3. The knowledge-graph-based data processing method according to claim 2, wherein the plurality of direction vectors assigned to the sentence unit are synthesized, and the plurality of direction vectors assigned to the sentence unit are combined into one direction vector.
4. A knowledge-graph based data processing method according to any one of claims 1 to 3, characterized in that the retrieval in the knowledge-graph using the pointing vector comprises:
Taking the connection points of the two directional vectors with connection relations on the sequence as nodes, and bringing the content at the nodes or in the range of the nodes into a first retrieval range;
combining the obtained first search ranges to obtain a second search range, wherein at least one content of the first search range has a direct connection relationship with the content in the other first search range;
obtaining a sub-knowledge graph by using the content in the second retrieval range;
and searching in the sub-knowledge graph by using the pointing vector to obtain a search result.
5. The knowledge-graph based data processing method of claim 4, wherein retrieving in the sub-knowledge-graph using the pointing vector comprises:
Calculating the association degree of each content in the sub-knowledge graph and the direction vector, and grouping the content in the sub-knowledge graph according to the association degree to obtain a plurality of content groups;
Sorting the content packets according to the association degree, wherein the association degree of the content packets is inversely related to the position in the sequence;
The search result is obtained in at least the preceding content packet of the sequential sequence.

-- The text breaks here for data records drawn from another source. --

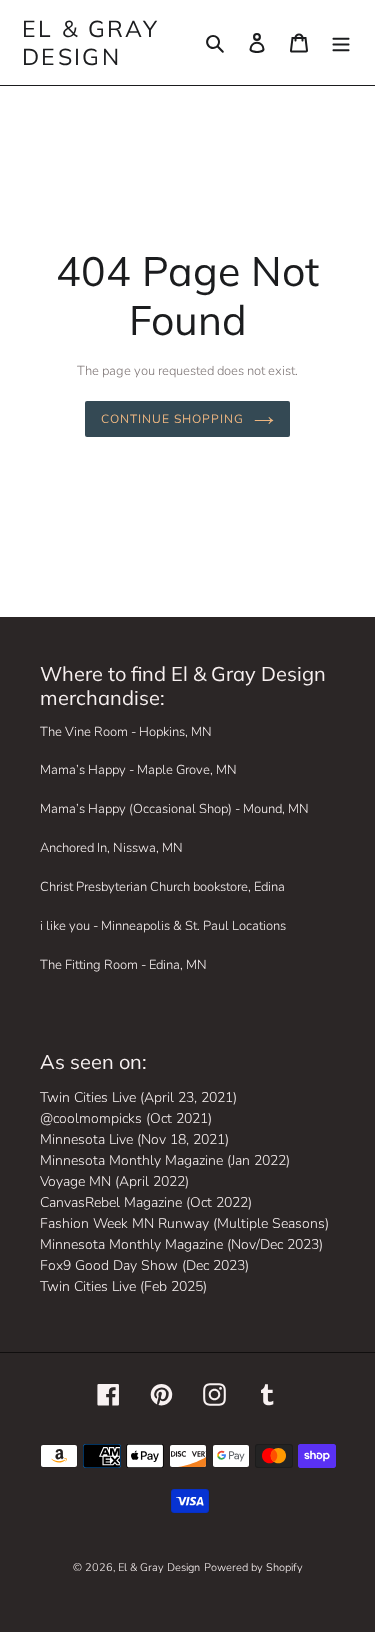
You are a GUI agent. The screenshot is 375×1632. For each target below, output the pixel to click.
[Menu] (341, 43)
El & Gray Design (91, 42)
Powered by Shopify (253, 1567)
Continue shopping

6. The knowledge-graph based data processing method of claim 5, wherein obtaining a search result in at least a previous content packet of the sequential sequence comprises:
Obtaining a plurality of content in a first content packet;
Sorting the contents according to the relation and constructing a comparison pointing vector according to the sorted contents;
Calculating the similarity of the pointing vector and the contrast pointing vector;
when the similarity between the pointing vector and the contrast pointing vector is larger than or equal to a set threshold value, the ordered content is used as a retrieval result;
Splitting and reconstructing the contrast pointing vector when the similarity of the pointing vector and the contrast pointing vector is smaller than a set threshold, wherein the similarity of the reconstructed contrast pointing vector and the pointing vector is larger than or equal to the set threshold;
and supplementing the search result by using the newly added part in the reconstructed contrast pointing vector.

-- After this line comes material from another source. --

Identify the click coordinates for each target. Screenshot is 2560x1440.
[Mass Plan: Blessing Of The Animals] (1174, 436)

7. A knowledge-graph-based data processing apparatus, comprising:
The first analysis unit is used for responding to the acquired sentence data and analyzing the sentence data to obtain a plurality of phrases;
A first processing unit for assigning a direction vector to each phrase;
the second processing unit is used for connecting the obtained multiple direction vectors end to end according to the sequence to obtain a pointing vector;
The first retrieval unit is used for retrieving in the knowledge graph by using the pointing vector to obtain a retrieval result, the surrounding areas of the pointing vector are all included in a first retrieval range, and the retrieval result is obtained according to the content in the first retrieval range;
the dividing unit is used for dividing the sentence data into multiple units to obtain multiple sentence units, and the length of each sentence unit obtained by each division is the same;
the second analysis unit is used for analyzing the sentence units obtained by each division to obtain the corresponding meaning of the sentence units, and each sentence unit corresponds to at least one meaning;
The third processing unit is used for obtaining a semantic group of the sentence data according to the division and a meaning corresponding to each sentence unit;
The screening unit is used for screening semantic groups with the highest occurrence number and the same or similar expression meaning from the semantic groups, and marking the semantic groups as meaning semantic groups; and
And the giving unit is used for giving a direction vector to each phrase according to the meaning semantic group.
8. A knowledge-graph-based data processing system, the system comprising:
one or more memories for storing instructions; and
One or more processors to invoke and execute the instructions from the memory to perform the method of any of claims 1 to 6.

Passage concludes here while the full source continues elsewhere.